Eine funktionelle Studie fokussierte auf die Rolle der miRNA-103, die nach spinaler Nervenligation in ihrer Expression gehemmt wurde. Die miRNA-Modulation bewirkte eine Hochregulation des „Cav1.2-comprising“-L-Typ-Kalziumkanals (Cav1.2-LTC), der bereits des Öfteren mit neuropathischen Schmerzen assoziiert wurde. Dementsprechend löste die intrathekale Injektion eines miRNA-103-Inhibitors bereits in gesunden Tieren eine mechanische Hypersensitivität aus. Im Neuropathiemodell wurde die Expression des Cav1.2-LTC durch miRNA-103-Überexpression gehemmt und die Schmerzreaktion fast auf den Ausgangswert reduziert [9].

Auch in Krankheitsmodellen für chronische abdominale Schmerzen, rheumatoide Arthritis, Osteoarthrose, systemischen Lupus erythematodes und Sjögren-Syndrom wurden Dysregulationen von miRNA beschrieben, die mit dem Krankheitsverlauf im Zusammenhang stehen könnten. In einem Modell für diabetische Neuropathie wurden miRNA mit der Regulation von spannungsabhängigen Natriumkanälen assoziiert, deren Hemmung antinozizeptive Effekte hatte [3].

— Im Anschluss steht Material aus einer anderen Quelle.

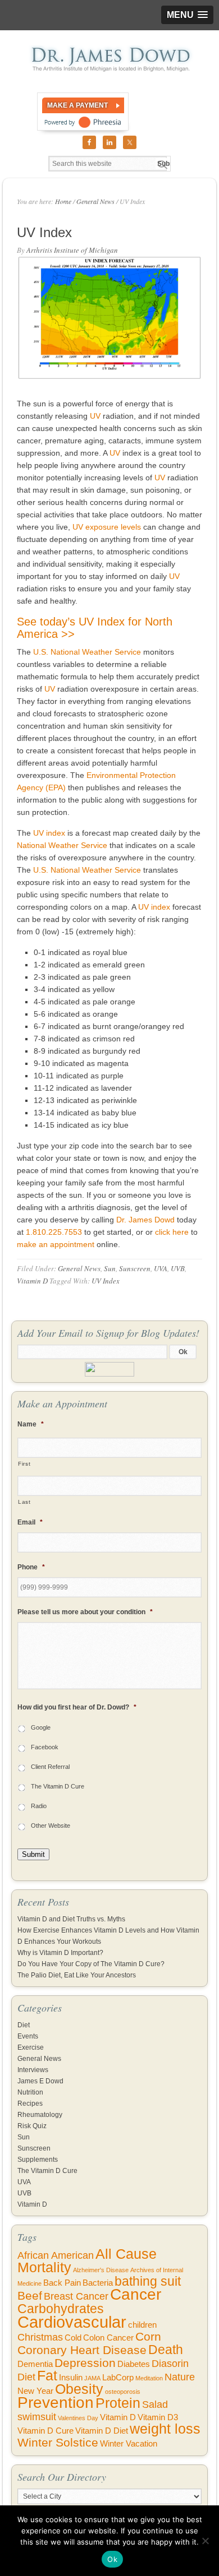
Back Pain (62, 2282)
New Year (35, 2391)
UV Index (106, 1281)
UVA (160, 1268)
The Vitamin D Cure (57, 1786)
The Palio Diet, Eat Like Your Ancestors (76, 1975)
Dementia (35, 2364)
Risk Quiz (32, 2126)
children (142, 2324)
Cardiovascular (71, 2322)
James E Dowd (40, 2081)
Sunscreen (134, 1268)
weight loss (165, 2428)
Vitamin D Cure (45, 2430)
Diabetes (133, 2364)
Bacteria (98, 2282)
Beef (29, 2295)
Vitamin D (32, 1281)
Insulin (71, 2377)
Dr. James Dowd (145, 1219)
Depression (85, 2362)
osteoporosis (122, 2391)
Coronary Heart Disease (82, 2349)
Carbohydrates (60, 2308)
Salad (155, 2404)
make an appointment (55, 1244)
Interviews (32, 2070)
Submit (33, 1854)
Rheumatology (39, 2115)
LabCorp (118, 2377)
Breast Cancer (76, 2296)
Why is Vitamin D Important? (60, 1953)
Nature (180, 2377)
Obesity (79, 2389)
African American (55, 2255)
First (24, 1464)
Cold (73, 2337)
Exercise (30, 2047)
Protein (117, 2403)
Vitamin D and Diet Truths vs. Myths (71, 1919)
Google (41, 1727)
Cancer (135, 2294)
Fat (47, 2375)
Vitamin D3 (158, 2417)
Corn (148, 2336)
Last (24, 1502)
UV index (49, 832)
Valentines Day (78, 2418)
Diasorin (170, 2363)
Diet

Bei der Schmerztherapie wurden miRNA mit der Entwicklung der Opioidtoleranz in Verbindung gebracht. Bei Langzeitopioidtherapie wurde die Expression von let-7-miRNA induziert, was eine Herunterregulation des μ-Opioid-Rezeptors (MOR1) zur Folge hatte und so zur Opioidtoleranz beitrug. Die Hemmung von let-7-miRNA reduzierte die Toleranzentwicklung [11]. Funktionelle klinische Studien, die die Wirkung von miRNA-Modulationen in Patienten oder Probanden zeigen, wurden bisher noch nicht publiziert. Es ist aber zu erwarten, dass solche Studien in den nächsten Jahren aufgenommen und veröffentlicht werden.

Fazit

Daten aus präklinischen und klinischen Studien zeigen, dass epigenetische Mechanismen an der Entstehung und Verarbeitung von entzündlichen sowie neuropathischen Schmerzen beteiligt sind und daher größerer Beachtung bedürfen. Durch Gegensteuerung dieser Fehlregulationen könnten Modulatoren der Epigenetik möglicherweise als neue therapeutische Werkzeuge bei der Behandlung von Schmerzen dienen. Erste klinische Studien weisen bereits vielversprechende Ergebnisse auf. Bis zur Entwicklung von „epigenetischen Analgetika“ ist es jedoch noch ein langer Weg, und es wird eine Reihe weiterer Studien nötig sein, die sowohl die Spezifität der Substanzen als auch das Nebenwirkungsprofil und die Langzeiteffekte besser aufklären können.